Like the fiery Salamander in “The Golden Pot,” Gnomes, in alchemy, are elemental spirits connected to one of the four classical elements of nature – in this case, the bowels of the earth and its inhabitants. Capable of moving through solid earth, known for hoarding or guarding jewels, gold, and mineral deposits, Gnomes had none of the sexiness of Salamanders, intellectualism of Sylphs, or goodwill of Undines. Instead, they were uncouth, miserly tricksters consumed by thoughts of fleshly pleasure. Gnomes were noted for their lustfulness, greediness, trickiness, and ugliness, and were considered simultaneously fearful and comical.

CHALLENGES ->
1 – Answer these questions from the passage on Gnomes:
(a) Which elemental spirit in "The Golden Pot" are Gnomes compared to?
(b) What are Gnomes known for hoarding or guarding?
(c) What two things were Gnomes considered at the same time?
2 – Decide whether each statement agrees with the passage on Gnomes. Answer yes or no, and quote the words that settle it.
(a) Gnomes are tied to the element of water.
(b) Gnomes could pass through solid earth.
(c) Gnomes shared the goodwill of Undines.
3 – Reproduce the passage on Gnomes word for word, starting at "Like the fiery Salamander" and ending at "fearful and comical.".
The listing has no part in this work.

DATASET EXTRACT ->
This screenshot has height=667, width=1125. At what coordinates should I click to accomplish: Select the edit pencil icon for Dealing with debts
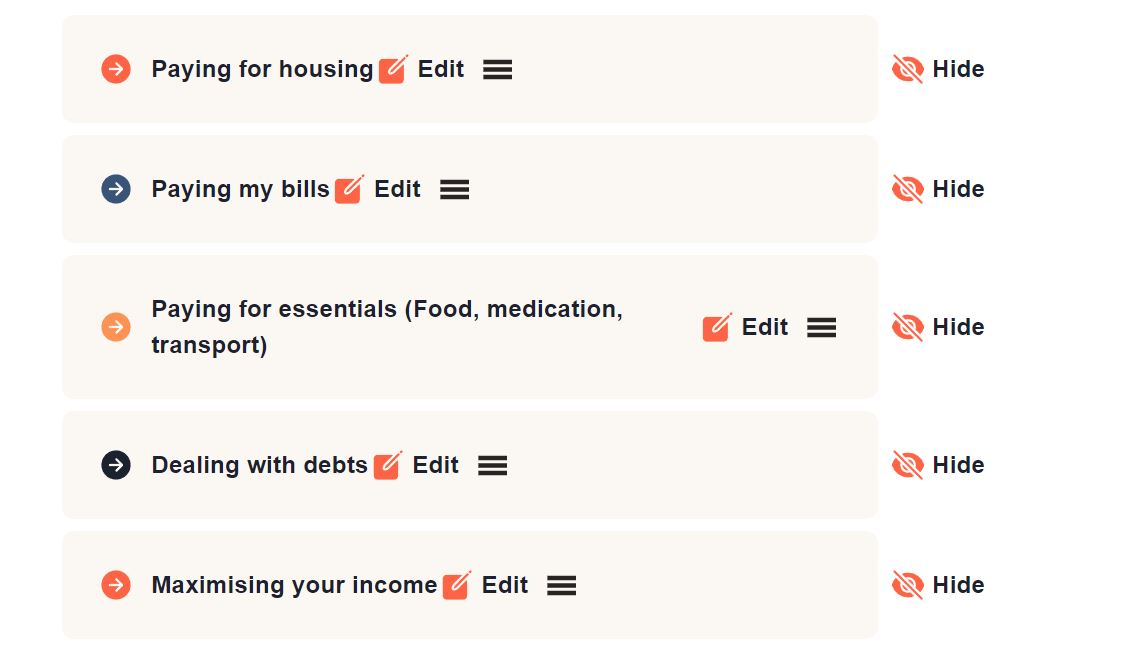pos(386,465)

EXERCISE RESULTS ->
1 –
(a) The fiery Salamander.
(b) Jewels, gold, and mineral deposits.
(c) Fearful and comical.

2 –
(a) No: "in this case, the bowels of the earth and its inhabitants."
(b) Yes: "Capable of moving through solid earth"
(c) No: "Gnomes had none of the sexiness of Salamanders, intellectualism of Sylphs, or goodwill of Undines."

3 –
Like the fiery Salamander in “The Golden Pot,” Gnomes, in alchemy, are elemental spirits connected to one of the four classical elements of nature – in this case, the bowels of the earth and its inhabitants. Capable of moving through solid earth, known for hoarding or guarding jewels, gold, and mineral deposits, Gnomes had none of the sexiness of Salamanders, intellectualism of Sylphs, or goodwill of Undines. Instead, they were uncouth, miserly tricksters consumed by thoughts of fleshly pleasure. Gnomes were noted for their lustfulness, greediness, trickiness, and ugliness, and were considered simultaneously fearful and comical.